Motivo dell'arresto: persecuzione politica


Anno di posa della pietra: 2019
Detenzione: Monza, S. Vittore
Deportazione: Bolzano, Mauthausen, Gusen
Trasporto: 104 (partito da Bolzano il 20/11/1944, arrivato a Mauthausen il 21/11/1944)

Pietra in Via Mario Giuriati, 17
Richiesta da Vittorio Belloni

Francesco Moschettini, laureatosi in ingegneria, dopo aver combattuto come ufficiale di complemento aderisce alla Resistenza nelle file di Giustizia e Libertà e mette a frutto le sue competenze soprattutto nella trasmissione di informazioni al servizio degli alleati, ma molto più variegato è il suo contributo alla Lotta di liberazione.

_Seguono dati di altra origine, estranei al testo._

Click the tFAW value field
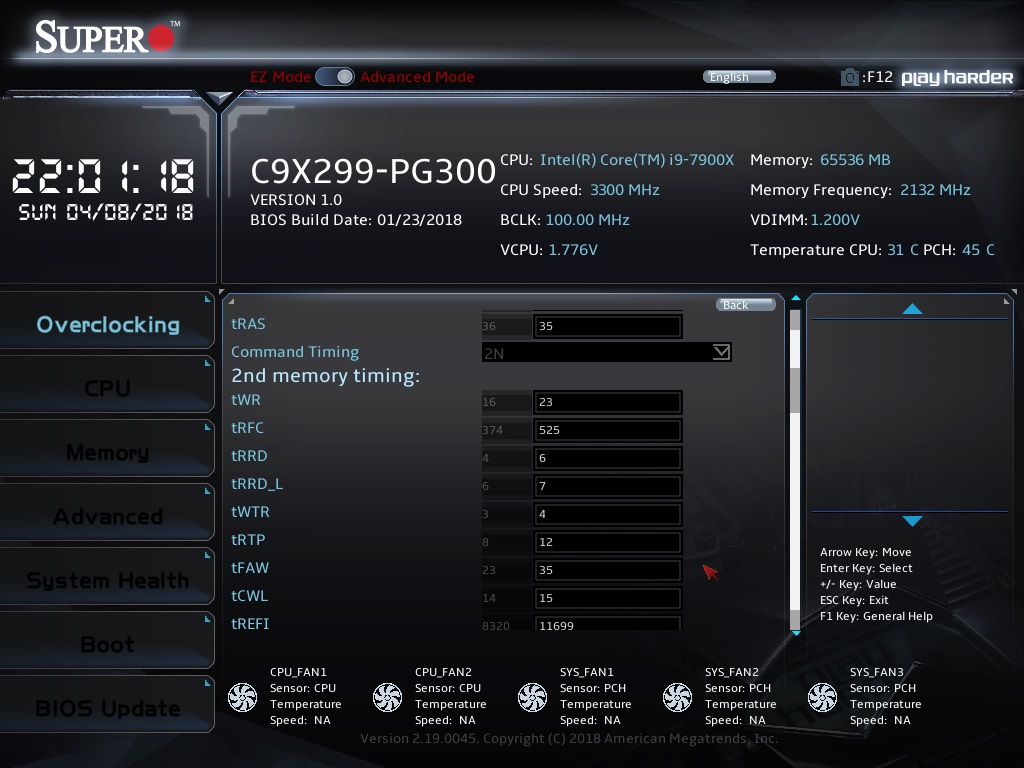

“Ora inizia una nuova era. Come affronterà Badoglio i complessi problemi che affronta? La sua fedeltà al re incapace ed inetto spaventa. Perché questo piccolo re non ha seguito le sorte del suo primo ministro? Domani la storia gli chiederà conto delle misure da quegli create e da lui avvallata. E la storia di domani dovrà essere opera nostra.”
Francesco Moschettini, 26 luglio 1943

Lettera del 20 luglio 1945 del Comandante dei Servizi segreti americani alla madre di Francesco Moschettini in cui loda il grande aiuto che egli ha dato alle armate alleate, Archivio privato Vittorio Belloni

La giovinezza e il servizio nell’esercito.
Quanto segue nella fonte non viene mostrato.